> _LISTING_
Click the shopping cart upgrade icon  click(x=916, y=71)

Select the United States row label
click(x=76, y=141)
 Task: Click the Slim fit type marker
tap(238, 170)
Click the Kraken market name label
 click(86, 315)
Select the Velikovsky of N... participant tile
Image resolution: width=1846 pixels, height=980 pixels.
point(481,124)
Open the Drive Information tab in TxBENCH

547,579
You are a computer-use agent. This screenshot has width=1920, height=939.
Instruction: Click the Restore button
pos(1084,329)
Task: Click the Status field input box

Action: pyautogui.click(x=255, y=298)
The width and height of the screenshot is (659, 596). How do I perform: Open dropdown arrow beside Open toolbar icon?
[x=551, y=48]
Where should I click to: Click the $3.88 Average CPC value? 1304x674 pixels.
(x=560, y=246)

> _WORK TO COMPLETE_
In the rows above, change "Restore button" to "Cancel button" and leave every other part of the rows unchanged.

> _THE REPLY_
Click the shopping cart upgrade icon  click(x=916, y=71)

Select the United States row label
click(x=76, y=141)
 Task: Click the Slim fit type marker
tap(238, 170)
Click the Kraken market name label
 click(86, 315)
Select the Velikovsky of N... participant tile
Image resolution: width=1846 pixels, height=980 pixels.
point(481,124)
Open the Drive Information tab in TxBENCH

547,579
You are a computer-use agent. This screenshot has width=1920, height=939.
Instruction: Click the Cancel button
pos(1084,329)
Task: Click the Status field input box

Action: pyautogui.click(x=255, y=298)
The width and height of the screenshot is (659, 596). How do I perform: Open dropdown arrow beside Open toolbar icon?
[x=551, y=48]
Where should I click to: Click the $3.88 Average CPC value? 1304x674 pixels.
(x=560, y=246)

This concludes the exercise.